Ночь и день - Вирджиния Вульф
Шрифт:
Интервал:
Закладка:
— Оно могло куда-нибудь укатиться, — заметил Ральф, наклоняясь, чтобы заглянуть под каминный коврик.
— Не важно, не волнуйтесь. Мы его обязательно найдем… — начала миссис Хилбери, но, увидев мужа, воскликнула: — Ой, Тревор! А мы ищем обручальное кольцо Кассандры.

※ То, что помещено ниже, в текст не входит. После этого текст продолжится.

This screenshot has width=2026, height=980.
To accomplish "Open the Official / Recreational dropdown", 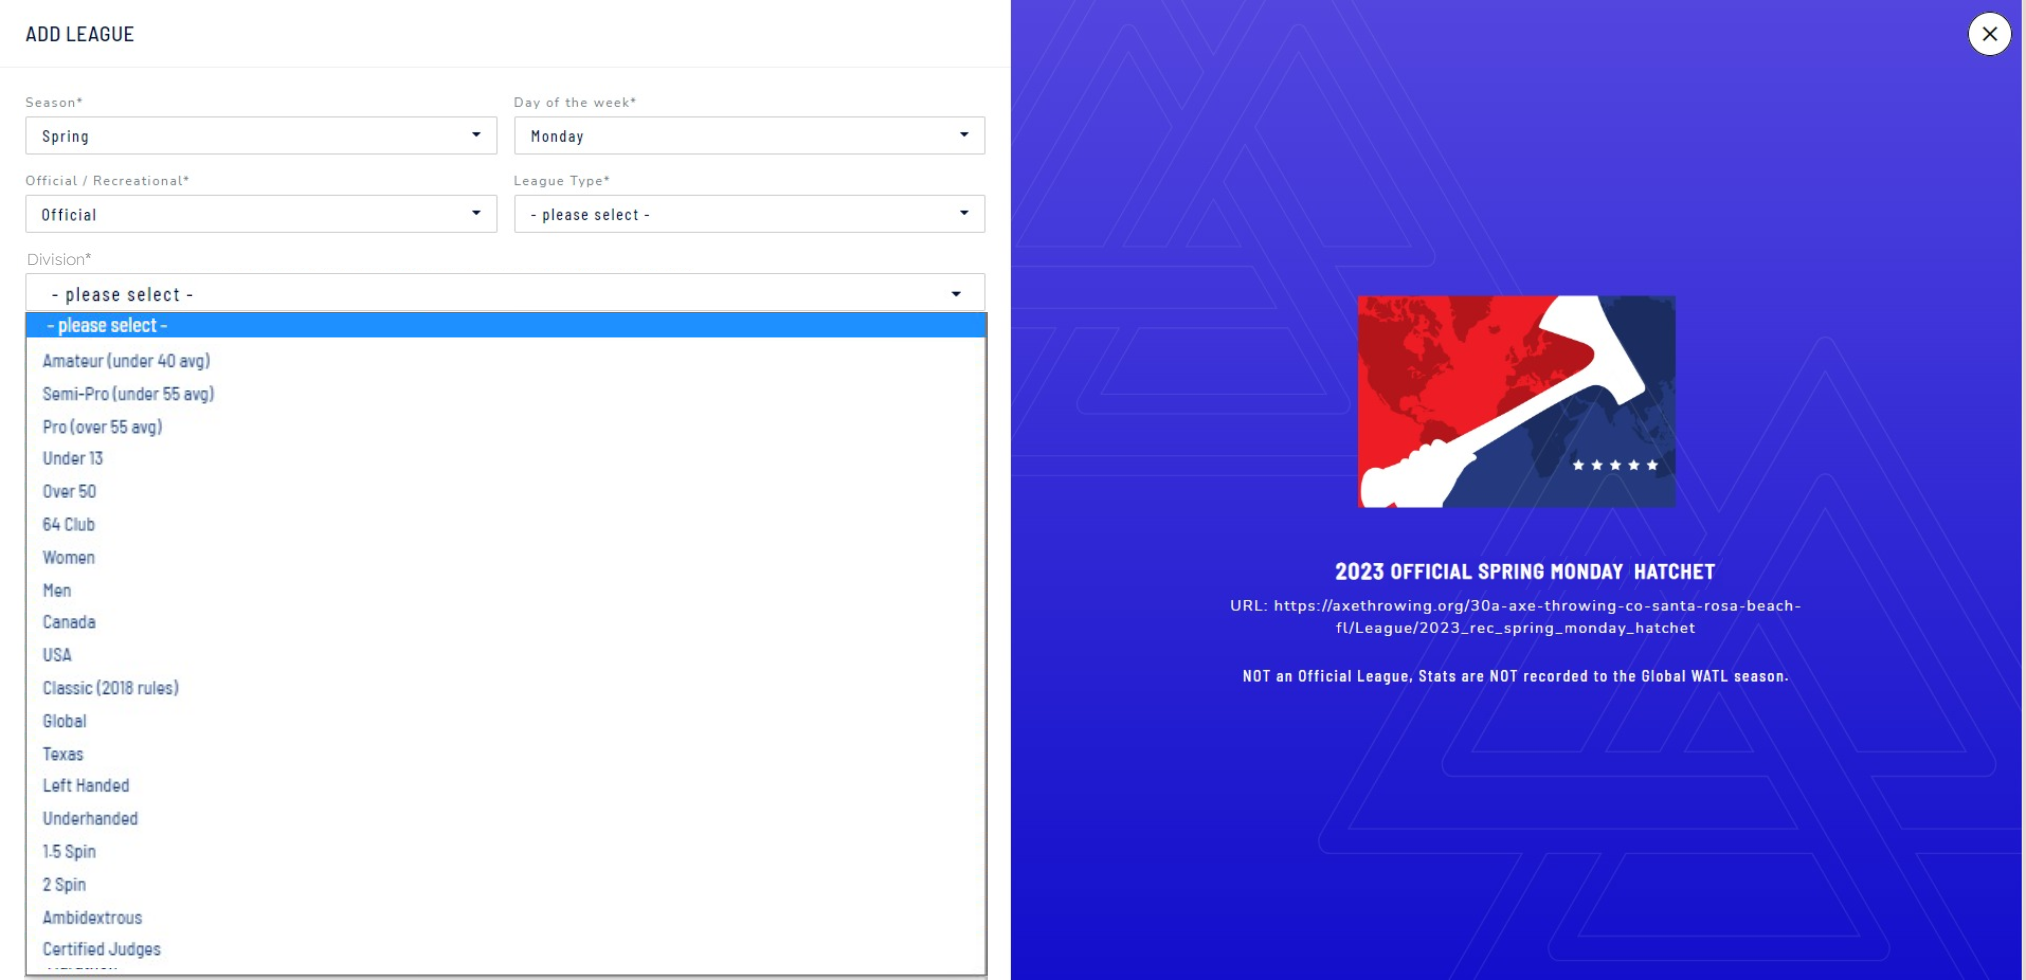I will point(260,214).
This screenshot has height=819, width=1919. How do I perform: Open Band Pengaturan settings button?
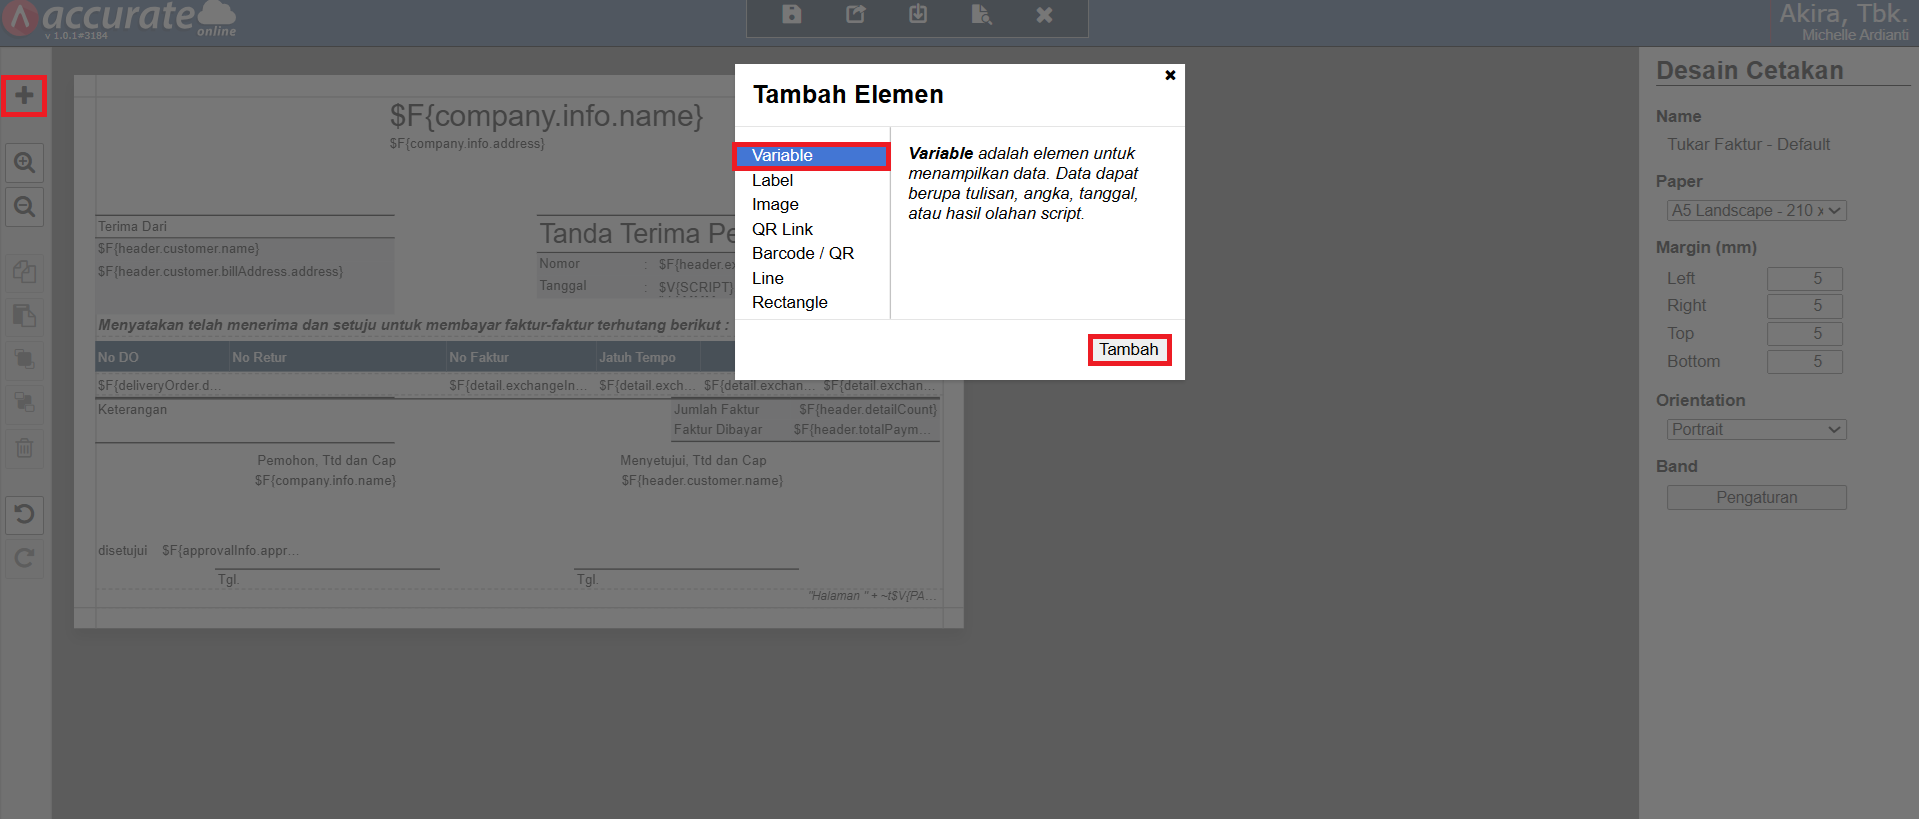[1756, 498]
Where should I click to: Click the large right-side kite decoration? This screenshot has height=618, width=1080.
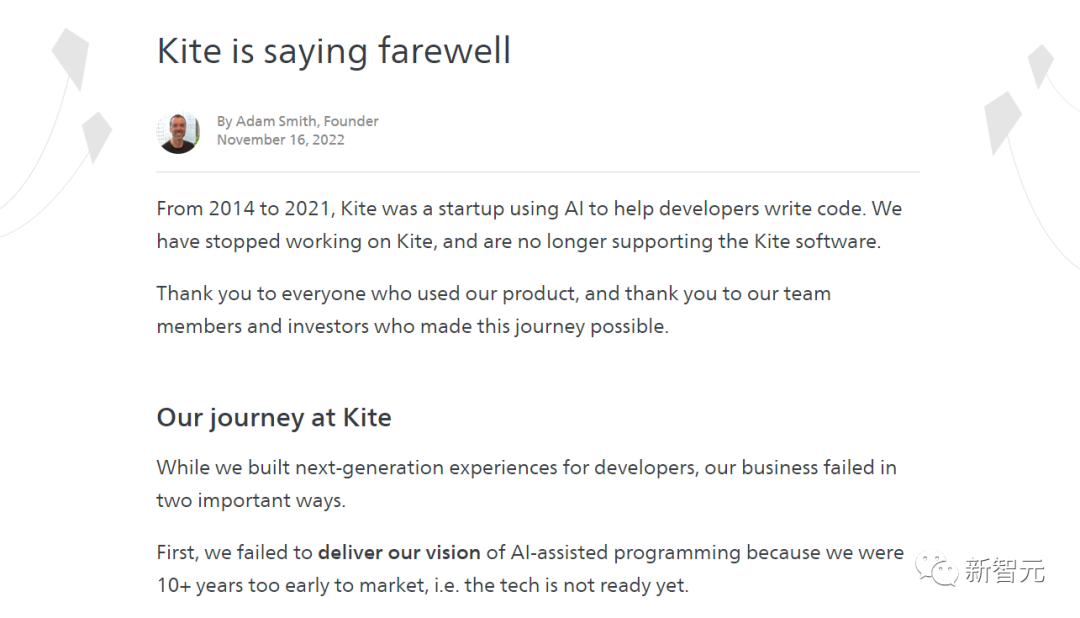coord(1002,122)
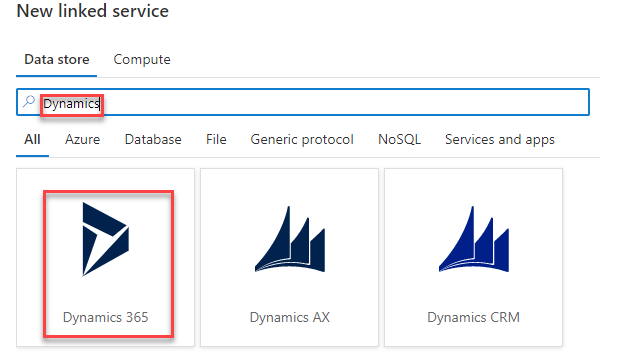This screenshot has width=618, height=360.
Task: Click the magnifier search icon
Action: pos(29,102)
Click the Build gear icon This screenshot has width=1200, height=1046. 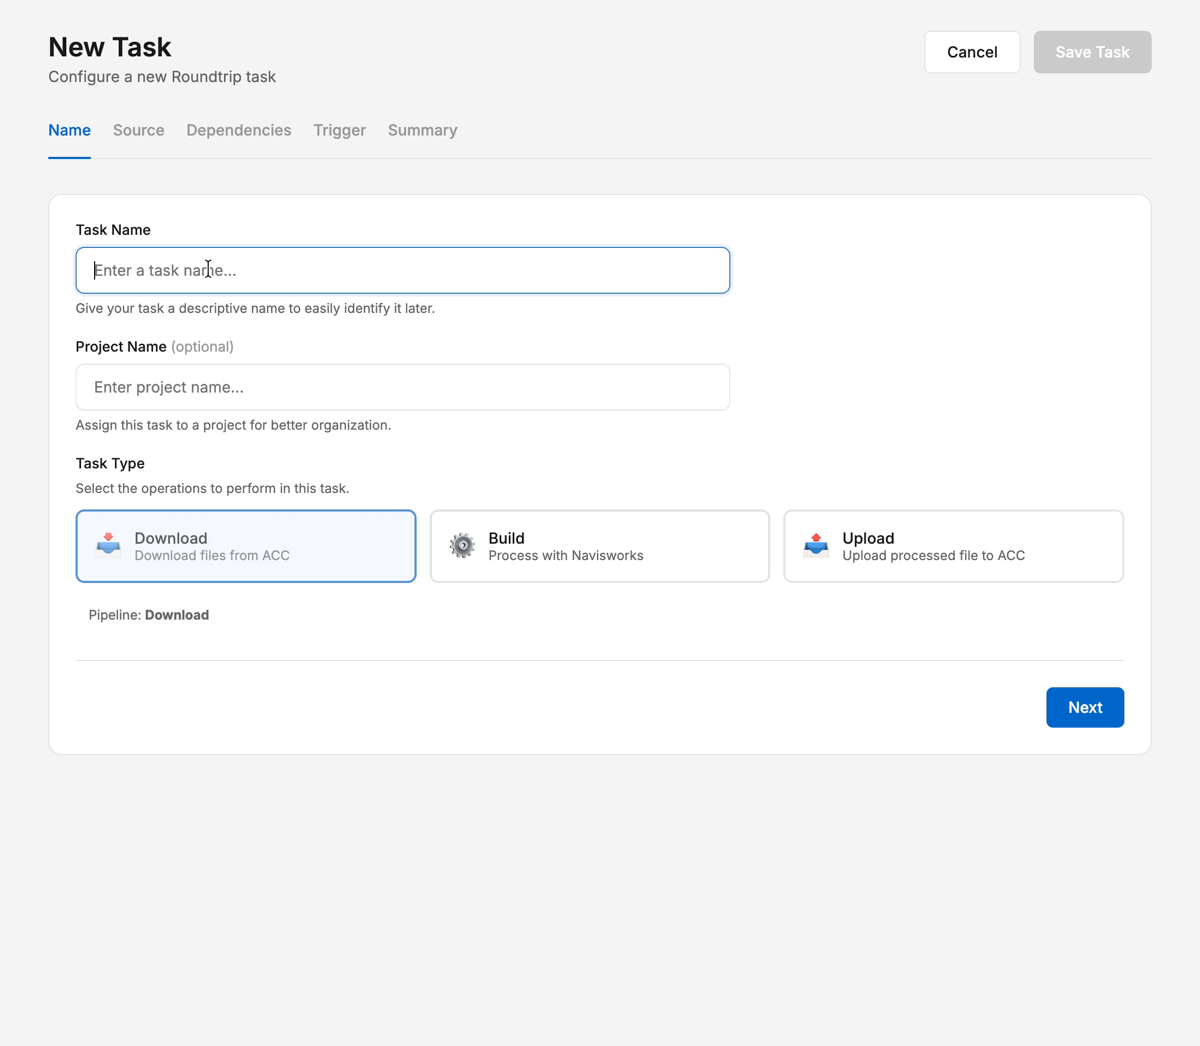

Мистер Хилбери посмотрел на пол. Кольцо лежало на ковре прямо у его ног. Он наклонился и почти машинально поднял его, радуясь, что нашел то, что не смогли найти остальные, а потом с изысканным поклоном преподнес Кассандре. Возможно, именно поклон вернул ему привычную любезность и обходительность, поскольку — после секундного смущения — раздражение мистера Хилбери исчезло. Он обнял Кассандру, которая робко подставила ему щеку для поцелуя. Затем несколько чопорно кивнул Денему и Родни — молодые люди поднялись при виде его, затем снова сели. А миссис Хилбери, казалось, только и дожидалась прихода мужа, чтобы задать вопрос первостепенной важности, который, по-видимому, давно ее мучил:
— О Тревор, будь добр, скажи, когда была первая постановка «Гамлета»?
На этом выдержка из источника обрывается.